To my surprise and shock, through close scrutiny, I discovered every single concept I had been taught about retirement was actually not true in practice. To be blunt, I discovered that tax-deferred saving is a scam. It is promoted in order to generate more profits for financial firms. For tax-deferral to be significantly effective, you must assume lower taxes in retirement than during your working years. In real life, this is not likely to happen.
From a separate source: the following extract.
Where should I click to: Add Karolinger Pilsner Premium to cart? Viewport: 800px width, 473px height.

During your 401(k) accumulation years, your 20s, 30s, and early 40s you are likely earning LESS than later in your life. Thus your tax rates will be lower. Your retirement years will likely come after your highest earning years where you have established higher spending patterns that extend into retirement. Given your extra leisure time, you will likely spend more on travel, dining out, hobbies, shopping, golf, tennis, spoiling your grandkids, and eventually on healthcare expenses.
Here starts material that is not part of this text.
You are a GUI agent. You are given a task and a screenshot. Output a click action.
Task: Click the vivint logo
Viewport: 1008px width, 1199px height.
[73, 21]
Do you spend more on vacation or at work? Almost certainly you spend more on vacation. And isn’t retirement like a permanent vacation? You should plan on your post-retirement expenditures to be at least 125% of preretirement expenditures—not less, as financial firms try to trick you into believing.
Many people fund their retirement through tax-deferred plans such as pensions, annuities, IRAs and 401(k)s accounts. Due to higher expenditures in retirement, causing high withdrawals from your tax-deferred accounts, your tax bracket is likely to be higher in retirement. This reality is OPPOSITE from Wall Street’s typical self-serving theory that taxes will be lower in retirement. Contrarily, you should expect to be in a higher tax bracket during retirement. Furthermore, due to mounting federal debt, it is also likely that tax rates themselves will also be higher by the time you retire.
When considering the disadvantages of a 401(k), also consider the obvious advantages when the employee’s 401(k) contributions are matched by the employer. That part is free money, and free money is always worth signing up for. Even if you withdraw matching funds as soon as they vests and become entirely yours. The additional unmatched contributions are harder to justify.
There are many other reasons that 401(k) plans are ill-advised including: limited investment choices, lack of liquidity, penalties if you access the money prematurely, taxes to be paid if inherited by the next generation, higher ordinary taxes to be paid when withdrawn, and tax rates that are likely to be much higher in retirement. But the most important reason is that last one. Your taxes may be higher in retirement, a likelihood that negates any purpose of delaying these taxes until retirement.
Why do employers offer 401(k), 403(b), and 457 tax-deferred plans? The obvious answer is so they don’t need to provide more expensive pension plans. Employers save money by offering such plans.
Years of propaganda aimed at employees has convinced them that a tax-deferred 401(k) is a great company benefit. They are not! (Except for the small portion of the employee’s contribution that the company matches which is a great benefit.) Their focus on employee-contribution supported plans like 401(k)s that reduces the need for employer-paid plans like pension plans. Just like financial firms, employers profit more from featuring tax-deferred 401(k) plans. But again, this is all propaganda as 401(k) plans are a scam!